In the data below, reproduce word for word the lines starting with the line containing "Given: Activate the paint format roller" and running through the line containing "point(353,564)", including both of those lines.

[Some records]
# # #
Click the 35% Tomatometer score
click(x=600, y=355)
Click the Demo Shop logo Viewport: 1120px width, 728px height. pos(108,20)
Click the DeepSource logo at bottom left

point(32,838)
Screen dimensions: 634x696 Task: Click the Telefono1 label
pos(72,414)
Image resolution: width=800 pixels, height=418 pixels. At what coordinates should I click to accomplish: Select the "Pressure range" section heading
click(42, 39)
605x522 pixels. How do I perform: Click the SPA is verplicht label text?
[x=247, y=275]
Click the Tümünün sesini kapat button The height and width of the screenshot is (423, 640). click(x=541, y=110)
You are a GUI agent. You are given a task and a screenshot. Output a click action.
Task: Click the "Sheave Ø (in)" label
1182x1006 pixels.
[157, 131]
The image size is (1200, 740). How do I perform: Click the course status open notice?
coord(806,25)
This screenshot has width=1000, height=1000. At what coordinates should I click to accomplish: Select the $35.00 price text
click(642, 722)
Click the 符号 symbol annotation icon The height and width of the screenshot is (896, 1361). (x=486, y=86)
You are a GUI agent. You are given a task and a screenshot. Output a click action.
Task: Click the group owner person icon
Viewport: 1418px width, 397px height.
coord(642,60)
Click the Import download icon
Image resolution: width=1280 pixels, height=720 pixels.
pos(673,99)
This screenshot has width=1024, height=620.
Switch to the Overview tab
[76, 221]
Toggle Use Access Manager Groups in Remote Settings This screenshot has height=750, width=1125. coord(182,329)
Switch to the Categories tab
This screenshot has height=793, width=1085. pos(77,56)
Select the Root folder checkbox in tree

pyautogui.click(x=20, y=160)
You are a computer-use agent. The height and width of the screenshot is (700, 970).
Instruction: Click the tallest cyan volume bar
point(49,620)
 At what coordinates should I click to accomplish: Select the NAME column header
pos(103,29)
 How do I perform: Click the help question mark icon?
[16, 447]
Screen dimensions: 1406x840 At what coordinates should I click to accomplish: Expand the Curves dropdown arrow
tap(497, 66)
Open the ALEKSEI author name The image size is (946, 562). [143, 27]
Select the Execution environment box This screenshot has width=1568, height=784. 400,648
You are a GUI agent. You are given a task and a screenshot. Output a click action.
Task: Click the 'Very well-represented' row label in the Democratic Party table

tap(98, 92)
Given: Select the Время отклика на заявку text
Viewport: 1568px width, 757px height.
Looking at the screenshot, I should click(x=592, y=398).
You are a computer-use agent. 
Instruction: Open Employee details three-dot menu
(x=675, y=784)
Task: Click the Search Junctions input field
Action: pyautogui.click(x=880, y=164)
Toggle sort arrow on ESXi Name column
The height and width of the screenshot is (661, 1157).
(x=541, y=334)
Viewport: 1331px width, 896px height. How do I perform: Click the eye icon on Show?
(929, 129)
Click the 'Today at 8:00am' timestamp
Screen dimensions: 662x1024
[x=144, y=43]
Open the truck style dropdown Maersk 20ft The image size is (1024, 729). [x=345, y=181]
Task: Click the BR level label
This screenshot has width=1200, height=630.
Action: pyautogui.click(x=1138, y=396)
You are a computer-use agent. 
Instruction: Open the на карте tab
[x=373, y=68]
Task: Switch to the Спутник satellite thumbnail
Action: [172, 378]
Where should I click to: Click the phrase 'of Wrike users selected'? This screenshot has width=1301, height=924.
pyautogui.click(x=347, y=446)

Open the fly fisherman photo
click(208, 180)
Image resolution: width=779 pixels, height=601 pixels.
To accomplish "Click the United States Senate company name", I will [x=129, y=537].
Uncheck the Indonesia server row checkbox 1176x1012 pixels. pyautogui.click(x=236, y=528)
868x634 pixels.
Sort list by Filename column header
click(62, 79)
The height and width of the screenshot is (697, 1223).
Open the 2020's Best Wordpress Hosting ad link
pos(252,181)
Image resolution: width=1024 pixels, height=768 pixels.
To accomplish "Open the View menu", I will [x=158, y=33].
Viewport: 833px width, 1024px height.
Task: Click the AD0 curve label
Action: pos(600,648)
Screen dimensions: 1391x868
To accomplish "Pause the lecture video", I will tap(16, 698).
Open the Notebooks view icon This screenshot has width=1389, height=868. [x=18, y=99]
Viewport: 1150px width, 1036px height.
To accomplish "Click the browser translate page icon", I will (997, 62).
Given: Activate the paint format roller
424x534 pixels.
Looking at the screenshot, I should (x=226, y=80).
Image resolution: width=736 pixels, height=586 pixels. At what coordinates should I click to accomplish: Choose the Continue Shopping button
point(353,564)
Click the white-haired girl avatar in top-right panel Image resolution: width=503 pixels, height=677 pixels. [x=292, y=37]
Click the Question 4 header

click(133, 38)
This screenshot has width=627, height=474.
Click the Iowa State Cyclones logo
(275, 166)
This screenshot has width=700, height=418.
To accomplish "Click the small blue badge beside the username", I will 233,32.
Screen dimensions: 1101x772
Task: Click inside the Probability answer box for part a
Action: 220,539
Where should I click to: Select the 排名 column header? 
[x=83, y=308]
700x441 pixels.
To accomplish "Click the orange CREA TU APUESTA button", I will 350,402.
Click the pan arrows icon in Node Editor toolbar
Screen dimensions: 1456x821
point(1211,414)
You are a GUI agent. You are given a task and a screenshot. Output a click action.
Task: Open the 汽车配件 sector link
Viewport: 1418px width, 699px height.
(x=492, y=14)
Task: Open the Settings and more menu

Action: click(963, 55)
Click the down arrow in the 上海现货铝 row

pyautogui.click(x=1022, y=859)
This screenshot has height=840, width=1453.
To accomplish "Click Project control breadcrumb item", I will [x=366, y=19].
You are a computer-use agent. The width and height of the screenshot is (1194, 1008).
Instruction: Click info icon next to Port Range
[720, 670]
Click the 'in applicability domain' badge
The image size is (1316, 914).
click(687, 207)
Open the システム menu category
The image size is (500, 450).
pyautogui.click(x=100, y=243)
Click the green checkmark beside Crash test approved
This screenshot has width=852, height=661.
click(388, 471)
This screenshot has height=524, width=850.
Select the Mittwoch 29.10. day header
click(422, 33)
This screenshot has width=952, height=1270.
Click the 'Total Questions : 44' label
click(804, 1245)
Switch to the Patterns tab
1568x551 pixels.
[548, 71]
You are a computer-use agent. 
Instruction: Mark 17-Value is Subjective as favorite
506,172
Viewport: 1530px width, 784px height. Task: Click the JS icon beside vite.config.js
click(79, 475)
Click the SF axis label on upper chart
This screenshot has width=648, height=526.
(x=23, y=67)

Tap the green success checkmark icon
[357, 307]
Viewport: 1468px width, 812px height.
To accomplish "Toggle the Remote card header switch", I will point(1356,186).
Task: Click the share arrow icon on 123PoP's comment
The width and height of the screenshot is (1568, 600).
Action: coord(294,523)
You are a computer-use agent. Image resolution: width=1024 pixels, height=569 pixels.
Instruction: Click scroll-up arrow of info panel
# # #
Task output
Given: Activate the paint format roller
424x534 pixels.
Looking at the screenshot, I should (x=226, y=80).
Image resolution: width=736 pixels, height=586 pixels. At what coordinates should I click to accomplish: Choose the Continue Shopping button
point(353,564)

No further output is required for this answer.